Last week a CD arrived in the mail that I only recently became aware of, and it got me thinking on an interesting tangent. The album was The Sound Barrier’s “The Suburban Suite” and the main reason why I was not aware of it earlier, was that it never existed during the time of its recording, except in the limbo for orphaned albums. Albums that while recorded, never actually get a release in their time.
This instrumental “jazz” combo recorded their album in 1985 and the implosion of their label left the masters unreleased for another eleven years. The “band” was in fact Tot Taylor and the Compact Organization’s “house band” [Paul Bultitude and the… usual suspects] were The Sound Barrier, in spite of the [presumably vintage] teen combo pics adorning the sleeves of the two singles [“Fasten Your Seatbelts, We’re Off To Suburbia” and “Excerpts From the Suburbia Suite”] that managed to barely sneak out before The Compact Organization called it a day.

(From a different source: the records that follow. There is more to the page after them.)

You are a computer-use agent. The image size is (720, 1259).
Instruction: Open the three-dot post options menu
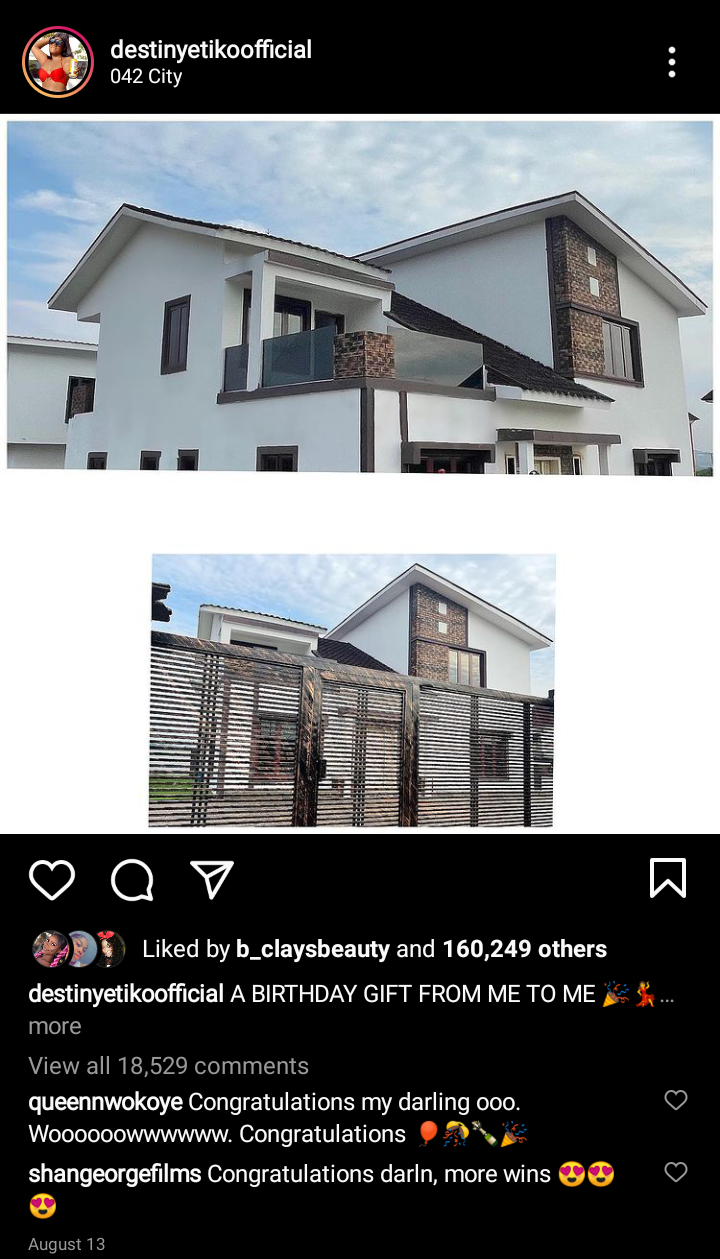point(672,62)
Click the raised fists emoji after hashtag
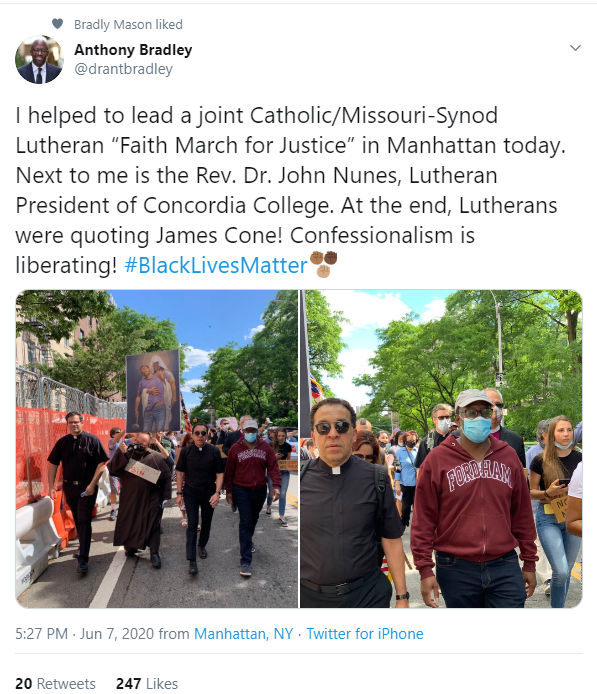This screenshot has width=597, height=694. (x=324, y=264)

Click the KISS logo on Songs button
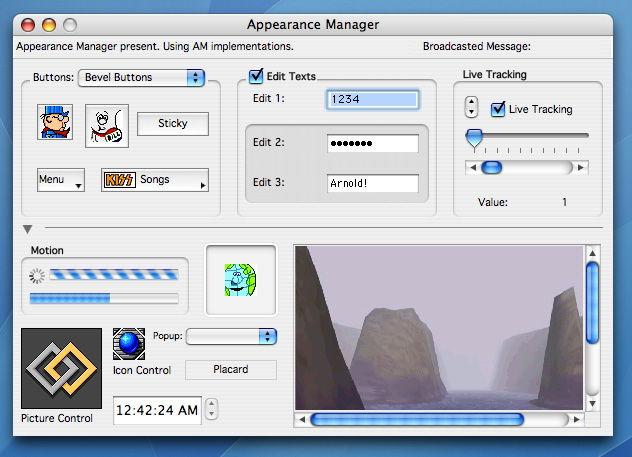(120, 180)
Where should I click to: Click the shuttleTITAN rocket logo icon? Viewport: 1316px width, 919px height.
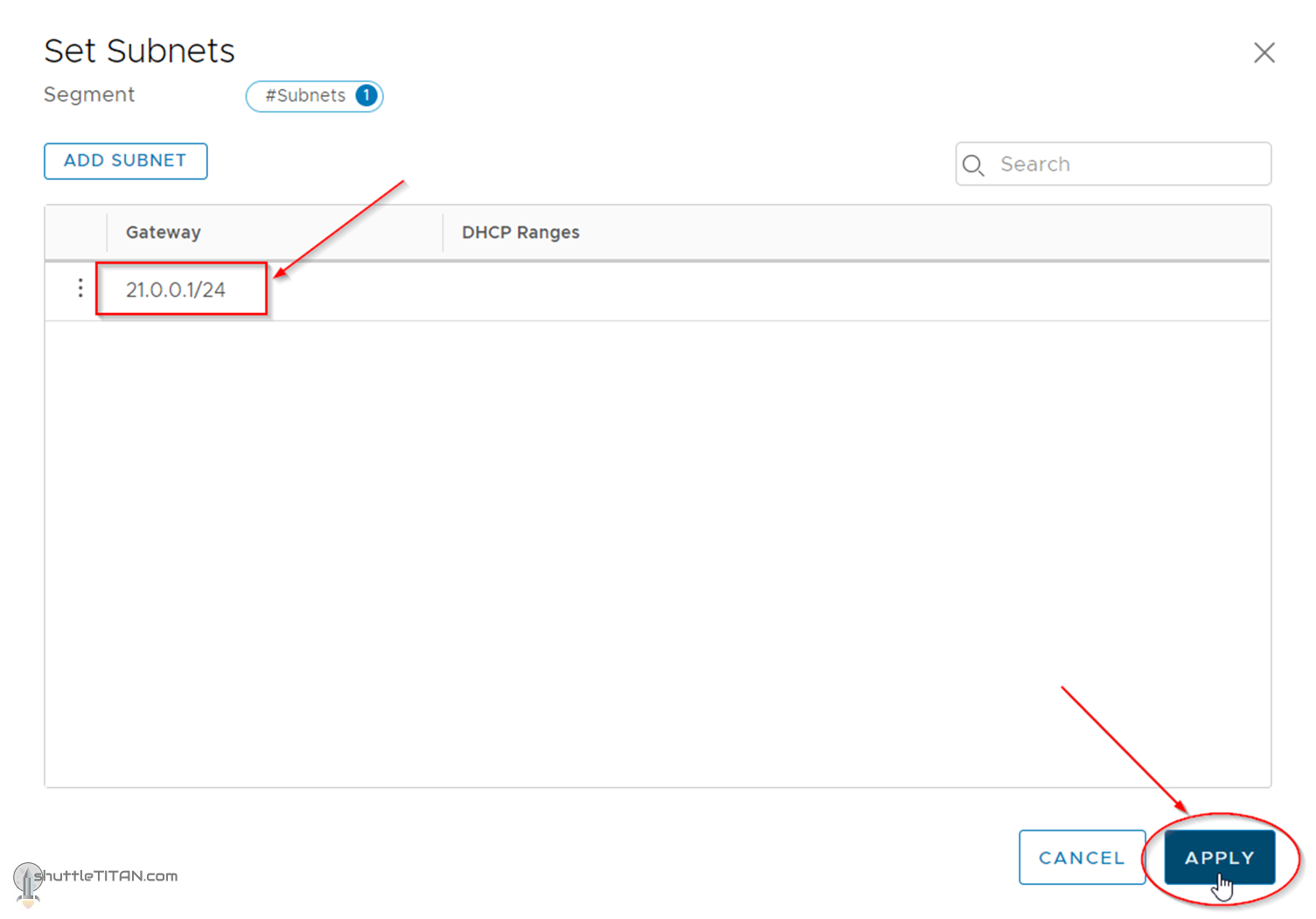coord(27,881)
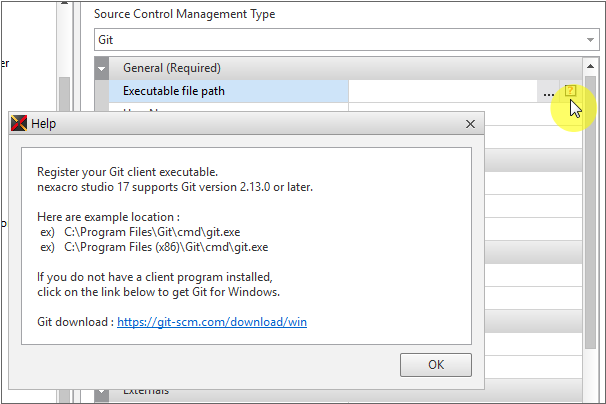Screen dimensions: 606x404
Task: Click the property grid vertical scrollbar
Action: click(590, 250)
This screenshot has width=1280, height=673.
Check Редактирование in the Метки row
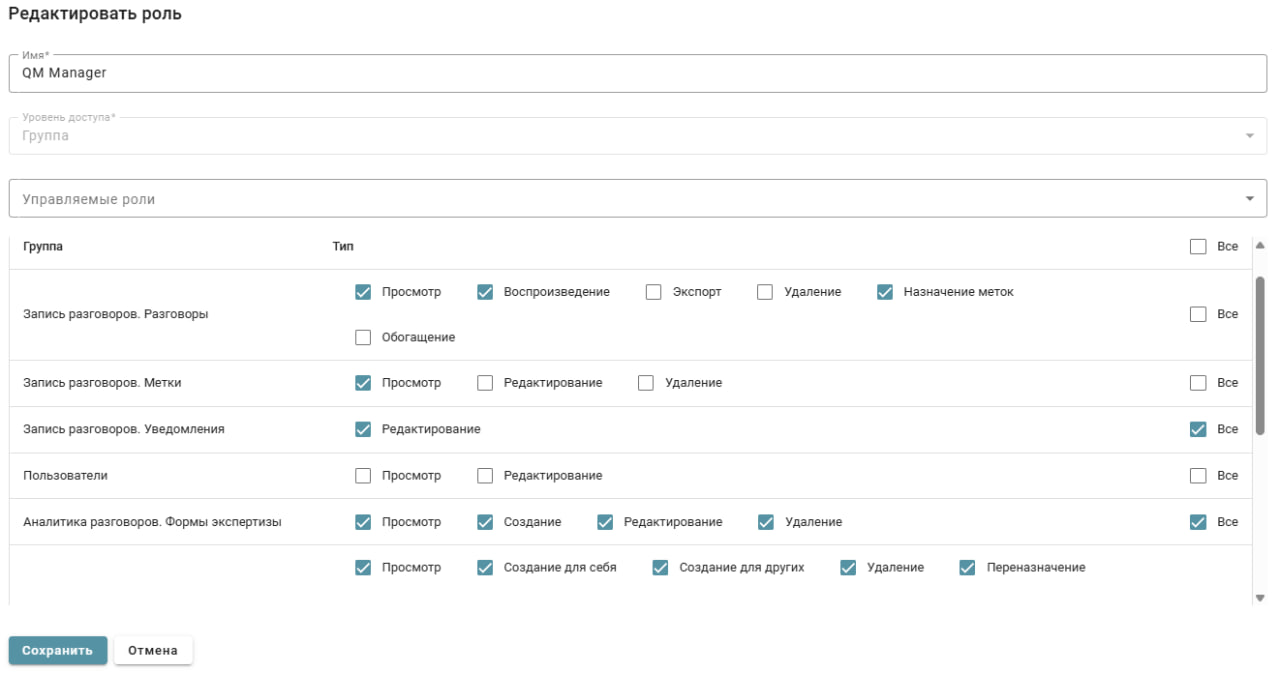point(485,383)
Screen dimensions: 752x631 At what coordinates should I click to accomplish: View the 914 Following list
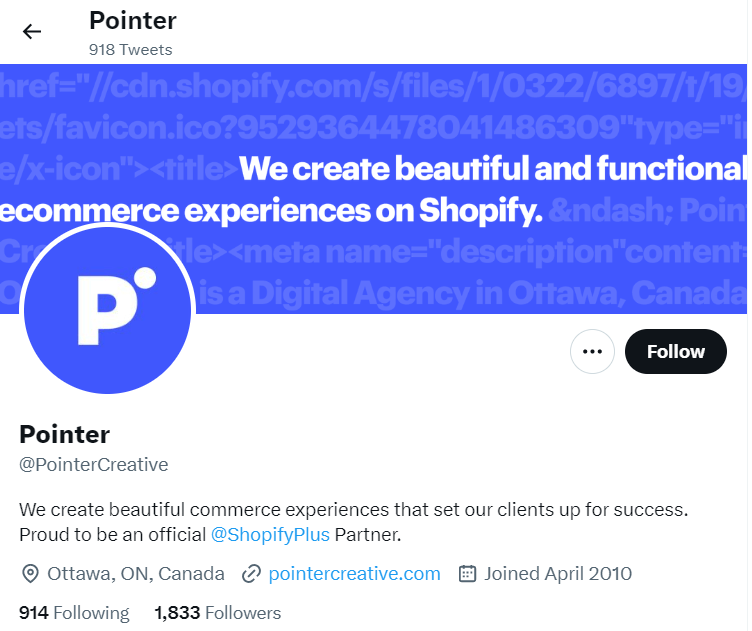point(74,613)
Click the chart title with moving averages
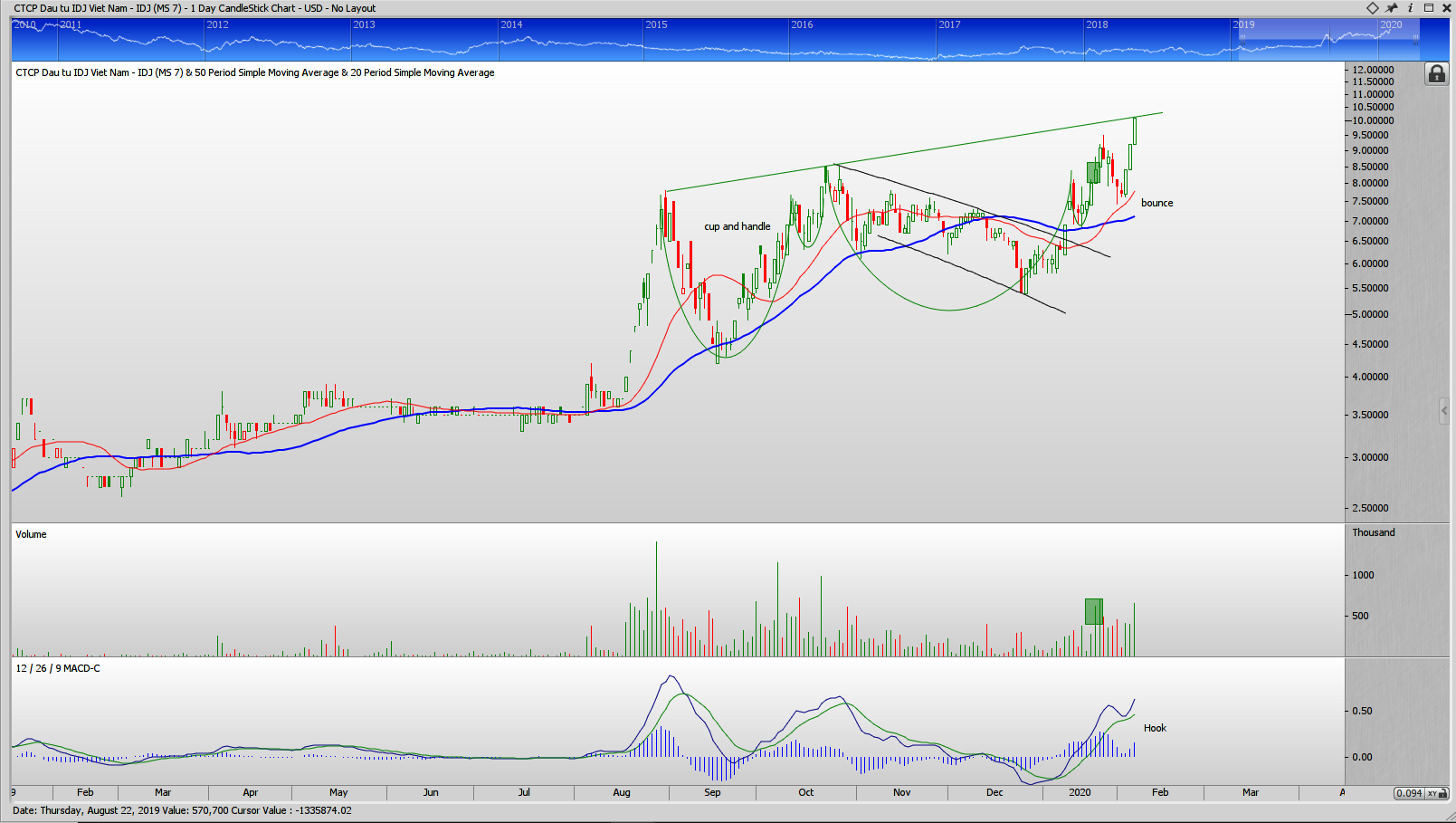Viewport: 1456px width, 823px height. [255, 72]
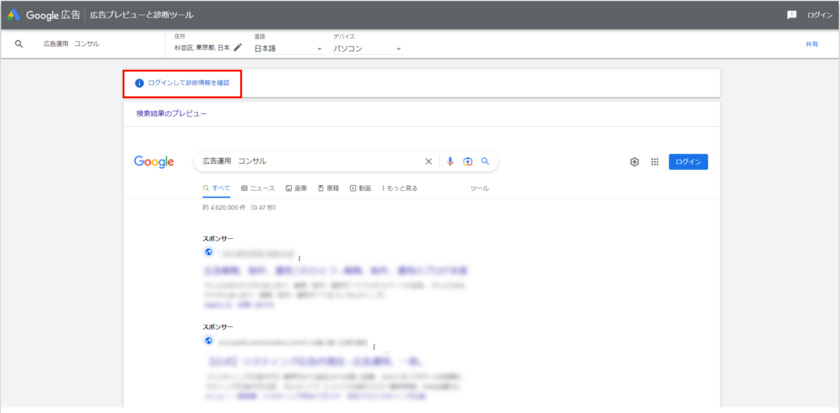The image size is (840, 413).
Task: Click the keyword field with 広告運用 コンサル
Action: pyautogui.click(x=71, y=44)

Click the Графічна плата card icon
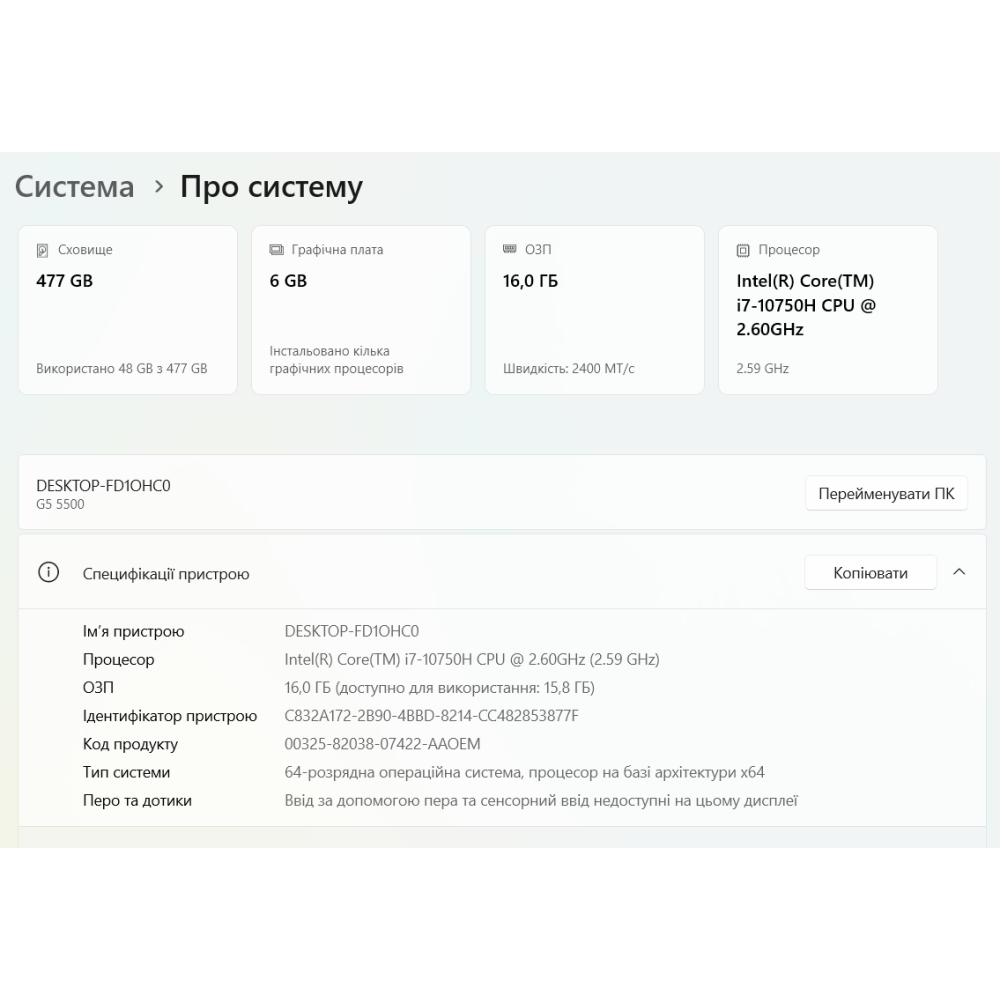(x=276, y=250)
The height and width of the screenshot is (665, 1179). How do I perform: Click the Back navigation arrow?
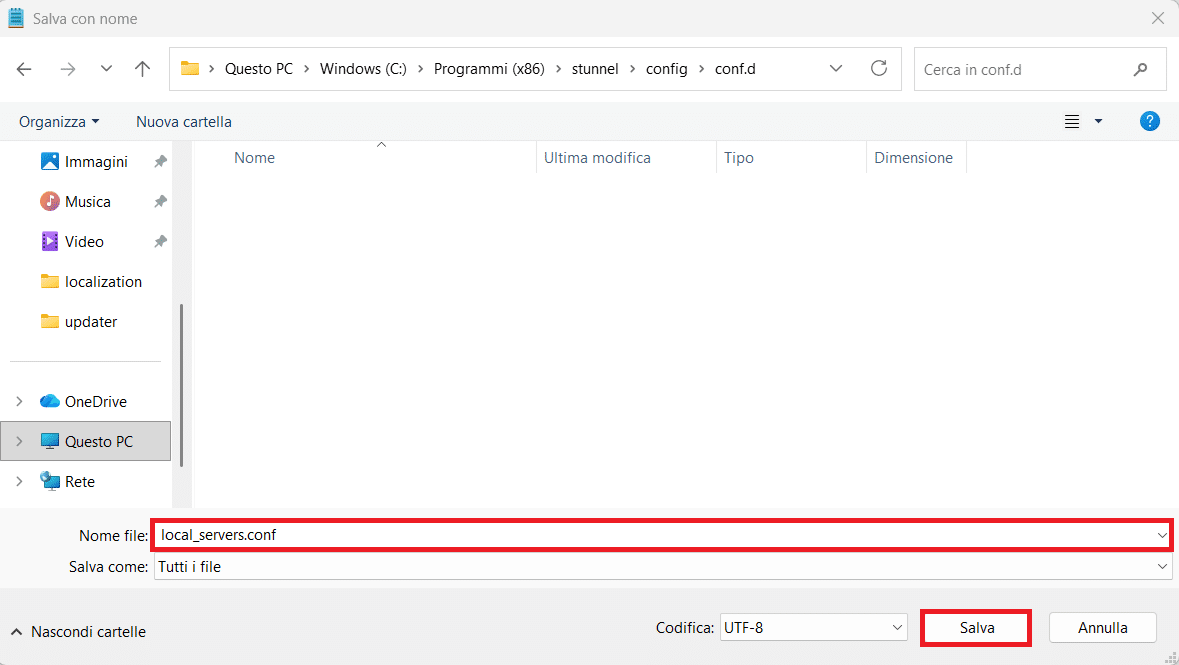tap(24, 69)
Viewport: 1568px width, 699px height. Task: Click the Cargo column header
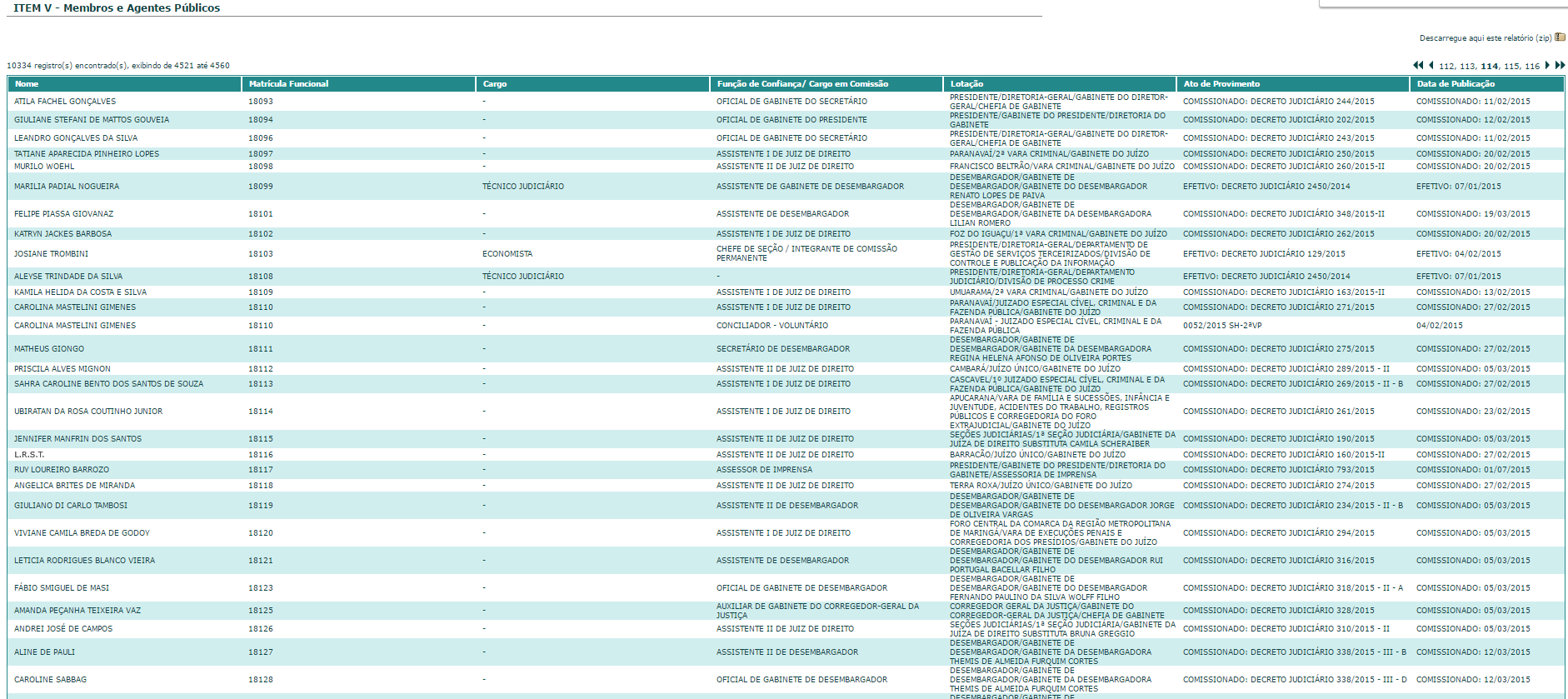pyautogui.click(x=495, y=84)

This CD was released, finally, in 1996, once Taylor had a leg up in reviving the Compact brand with a series of much awaited [by me, at least] reissues of the Compact canon on newfangled compact discs. In 1996 I was far too busy getting married and such to notice these musical events, so it came as a delightful surprise when I came across evidence of this album finally reaching the ears of the loving public. But not without a price.
Taylor indulged in some historical revisionism and remixed the entire project, meaning that if one had the three tracks available elsewhere, what greeted the ear on this particular CD was substantially different. The remix made the material sound less thin and, uh, thrifty. Aware consumers of the Compact Organization, will want all variations, of course!
Another, even greater orphaned album, also from an idiosyncratic UK indie label [Stiff] once again reached the public in a new form eleven years later in spite of being shelved. This time, in its original form. I had loved the Department S single “Going Left Right” from 1981. I bought it and waited for the album. And waited… and so on. Apparently, sales of their three singles failed to ignite the charts top the degree that Stiff required, so the completed album “Sub-Stance” was left to twist in the wind while Jona Lewie and Tracey Ullman delivered hits to the label.
That was a pity, since producer David Tickle was at the top of his form in 1981 and he was met by a band with no shortage of ideas and enthusiasm. I chanced upon this CD as one of my first online purchases, when I found an early website that dealt in overstock books and CDs. This was the mid-90s and it may have been what morphed into Overstock.com eventually once the web went mainstream. Here the original album in its mooted running order was appended by appropriate B-sides to fill out the program. It’s a real head scratcher how an album this vibrant and exciting was declared “unfit to release!”
Finally, the créme de la créme of orphaned albums in my Record Cell just has to be the long-unreleased fifth album by The Associates, “The Glamour Chase.” The recording of this album was a painful, incredibly expensive undertaking by WEA which was, in fact, recorded twice after the first run was deemed unmixable. It didn’t help that singer Billy MacKenzie saw fit to indulge in any tactics to spend label cash for what seemed like the hell of it. After the two pre-release singles failed to even limp onto the lower reaches of the charts, WEA came to the notion of disengaging before any more money was thrown down the black hold of distribution and promotion.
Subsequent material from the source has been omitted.